Interconnection of diet, microbiota, and immunotherapy

‘You are what you eat’ may sound a bit exaggerated, but body cells comprise molecular building blocks from food, such as amino acids, nucleotides, sugars, and lipids. In addition, the approximately 3.8 × 1013 bacteria found in the human body5 underlie profound regulation from dietary components, which at least partially determines their composition, diversity, and functional quality. Dietary habits associate with specific gut microbial enterotypes6 and adaptations of gut microbiota to changes in diet are not only convergent in mammals7 but occur rapidly and reproducibly on both the organismal and gene expression level.8 Diet-dependent alterations in gut microbial composition are at least partially dictated by the digestive requirements of particular foods, thus selecting for microbes with enzyme repertoires able to metabolize the main food components.8 Tolerance (or sensitivity) to specific food components represents another mechanism driving the selection (or decimation) of particular microbial communities following dietary change.8–10 Finally, foodborne microbes can transiently colonize the gut and co-exist with resident microbes8 even though data suggest overall ecological robustness of gut microbial composition in response to the ingestion of microbe-containing foods such as fermented milk products.11 Of note, specific gut microbiome-targeted diets, including high-fiber- and fermented food diets, influence the human immune status and reduce markers of inflammation.12 Thus, next to genetics, epigenetics, and other factors, dietary behavior has a strong and direct impact on the composition and functional specificity of the gut microbiome, with implications for health and disease.

INFORMATION SHOWN
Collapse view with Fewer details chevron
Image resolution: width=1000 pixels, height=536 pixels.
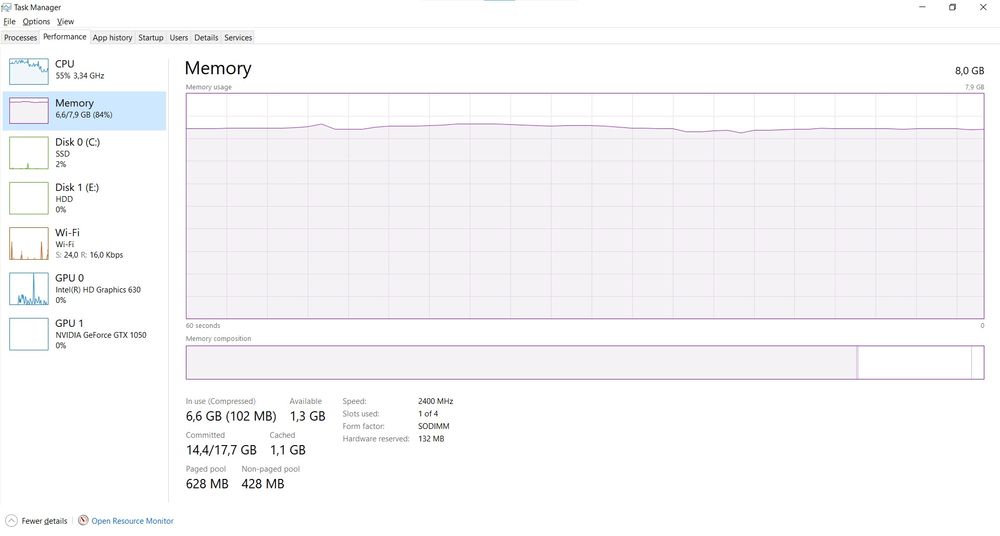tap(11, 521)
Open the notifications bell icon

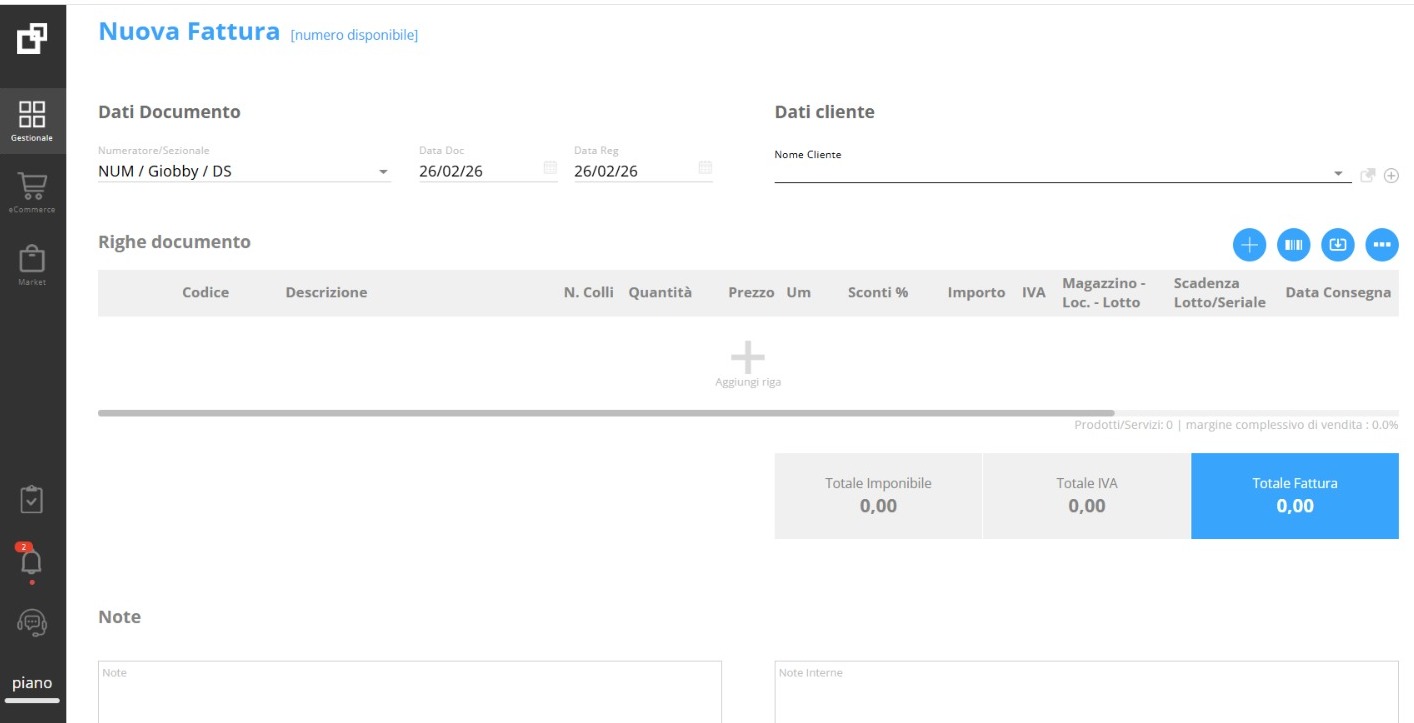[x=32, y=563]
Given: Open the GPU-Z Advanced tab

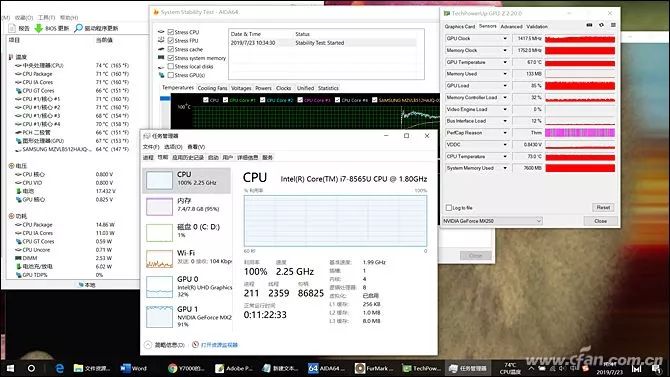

PROBLEM SET
1. List the molecular building blocks from food that the diet and microbiota text says body cells are made of.
2. Continue the text on diet, microbiota, and immunotherapy from its last sentence.
The lines after the text come from a different source and have nothing to do with it.

YOUR RESPONSES
1. Amino acids, nucleotides, sugars, lipids

2.
In the context of cancer and ICB, the relevance of microbiota is evident on several levels. The concomitant use of antibiotics curtails ICB efficacy,13 and fecal microbiota transplantation from responding individuals can restore ICB sensitivity in otherwise refractory patients.14 In support, supplementation of certain bacteria, or adoptive transfer of T cells specific for antigens from these bacteria, re-sensitizes to ICB treatment in preclinical models.15 Evidence also suggests that an overall higher microbiome diversity benefits cancer patients under ICB, potentially through mechanisms involving tumor neoantigen mimicry and immunological cross-reactivity between microbial and tumoral epitopes.2,3,16 T cell response-modifying microbial metabolites, innate sensing of microbial structures (pattern recognition), and microbial expression of genotoxic products represent further mechanisms of microbiome dependence of anticancer immunity and ICB efficacy.3,17 Given these data and the direct effects of diet on microbial composition and function, dietary intervention represents a rational non-pharmaceutical strategy to modulate host immunity and optimize ICB therapy.18–21

Dietary interventions to support immune checkpoint blockade efficacy

Evidence suggests that obesity not only represents a major risk factor for cancer but also induces metabolic reprogramming in the tumor microenvironment (TME) to impair CD8+ T cell infiltration and function.22 A high-fat diet promotes intestinal carcinogenesis via microbial dysbiosis,23 and dietary sugar fosters tumor immune evasion and resistance to immunotherapy via upregulation of heme oxygenase-1.24 These preliminary data suggest that reducing fat and sugar intake, e.g., abstaining from a Western-type diet, may positively affect ICB efficacy.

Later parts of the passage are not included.